As befits that outstanding reputation, a host of leading musicians — many of whom have East Tennessee roots — gathered for the occasion. Headliners included Darrell Scott, Sam Lewis, David Mayfield, the Black Lillies, RB Morris, Robinella, Missy Raines, Claire Lynch, Alex Leach, Jill Andrews, and an all-star bluegrass ensemble led by Phil Leadbetter and featuring many of the leading lights of the bluegrass world — Claire Lynch, Steve Gulley, Kenny & Amanda Smith, Missy Raines, Paul Brewster, Adam Haynes, Alan Bibey, Alex Leach, and Jason Burleson among them.
As befitting the proceedings, each portion of the live variety show was introduced by a WDVX on-air personality. Tony Lawson, the station’s co-founder, senior creative consultant, and on-air personality and Kate Cauthen, program director, served as masters of ceremonies. Among the many highlights of the program, which was broadcast live and sponsored by Boyd’s Jig & Reel and Sweet Audrey’s Jazz Club (due to open in 2018), was a special tribute to the Everly Brothers, who traced much of their childhood and professional origins to East Tennessee.
Indeed, the concert was marked by a mix of music and memories, and some sly humor as well.
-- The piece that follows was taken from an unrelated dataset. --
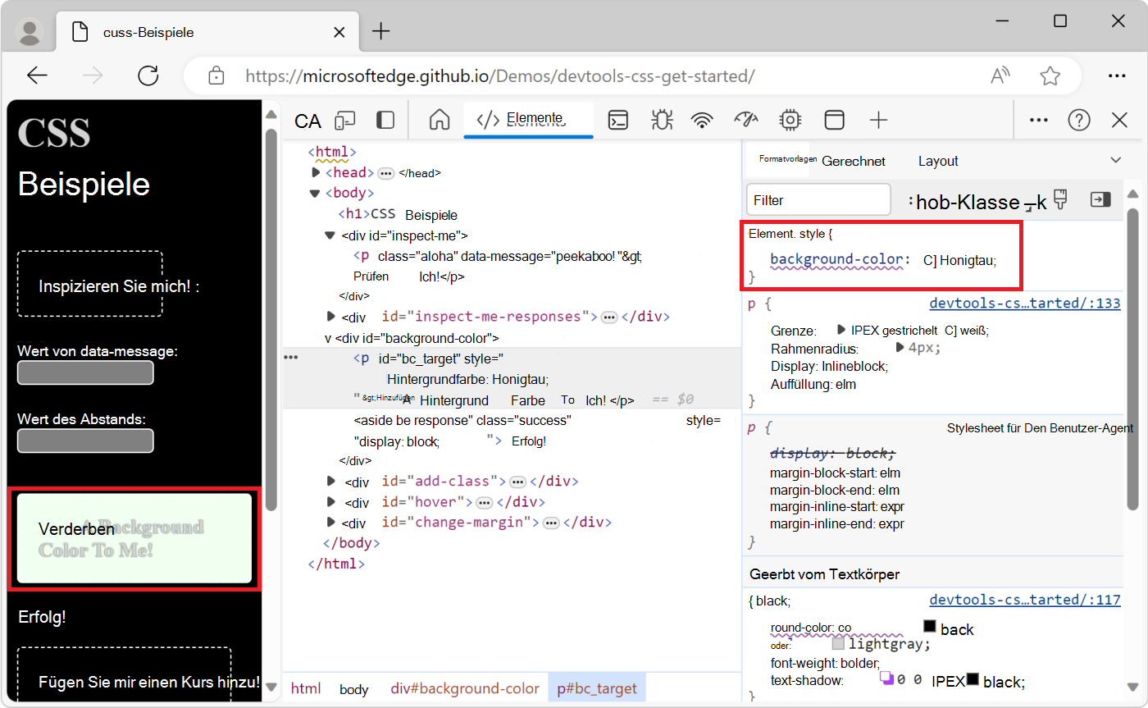Viewport: 1148px width, 708px height.
Task: Switch to the Gerechnet tab
Action: pos(853,161)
David Mayfield, on leave from his band the David Mayfield Parade, made a pointed reference to the august environs of the historic Bijou Theatre by looking up at one of the boxes overlooking the stage and asking, “How are you enjoying the evening so far, Mr. Lincoln” in an ironic reference to Honest Abe’s fateful evening at Ford’s Theater. He then played a stunning solo on acoustic guitar that ended with him feigning a collapse from over-exhilaration.
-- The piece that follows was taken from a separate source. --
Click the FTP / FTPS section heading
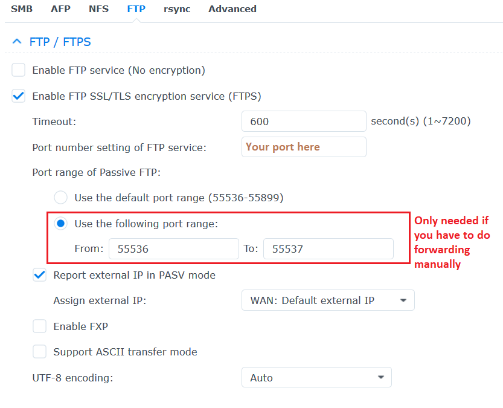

Darrell Scott, on the other hand, was flush with sobriety. He opened the show with his trademark tune “You’ll Never Leave Harlan Alive” and later spun his annual holiday staple, “The Day Before Thanksgiving.” Although all the performers received due reverence, and many of them took turns occupying a couch onstage while others performed upfront, it was clear that Scott was the musician held in highest regard.
That said, this homecoming of sorts also found Sam Lewis, RB Morris, Robinella, Todd Steed, Jay Clark, and the Black Lillies taking turns in the spotlight. Morris, the official poet laureate of East Tennessee, stoically showed why he rightfully deserves to be included in the upper tier of American singer/songwriters. Clark, known for his poignant portrayals of East Tennessee’s natural wonders was, as always, superb. Lewis, showcasing a handful of songs from his much anticipated upcoming album, might have rocked more than usual, but he remained as entertaining and animated as always.
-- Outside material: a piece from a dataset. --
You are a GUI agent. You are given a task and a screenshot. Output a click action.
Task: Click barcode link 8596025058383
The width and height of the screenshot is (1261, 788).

Likewise, The Black Lillies demonstrated why they’re not only Knoxville’s favorite sons, but a band whose inner core and Americana values qualify them as direct descendants of The Band in terms of both style and songcraft. Their collaborations with singers Robinella and Jill Andrews were striking as well, giving each of those remarkable singers — a distinction that also belonged to featured vocalists Zoe Nutt and Steve Horton — the sumptuous setting each deserved.
In that same way, Ledbetter’s all-star ensemble offered a rare opportunity to witness some of the best players in bluegrass — bar none — on one stage together. Several of those onstage noted that Alex Leach, a longtime WDVX on-air personality and performer, had literally grown up on the station’s airwaves as host of his own bluegrass show. Kudos too, to another staffer, bassist Daniel Kimbro, as well as to the always-on-call multi-instrumentalist Greg Horne, who backed several of the artists throughout the evening. They were especially propulsive behind Todd Steed, a man whose moment in the spotlight found him capturing the essence of Bruce Springsteen in Americana garb.
Mostly though, this was an evening of celebration, a salute to one of Knoxville’s true treasures and a reason to be proud to share in its accomplishments. When the entire ensemble gathered onstage at the conclusion to sing “Farther Along” and “Long May You Run,” the lessons weren’t lost.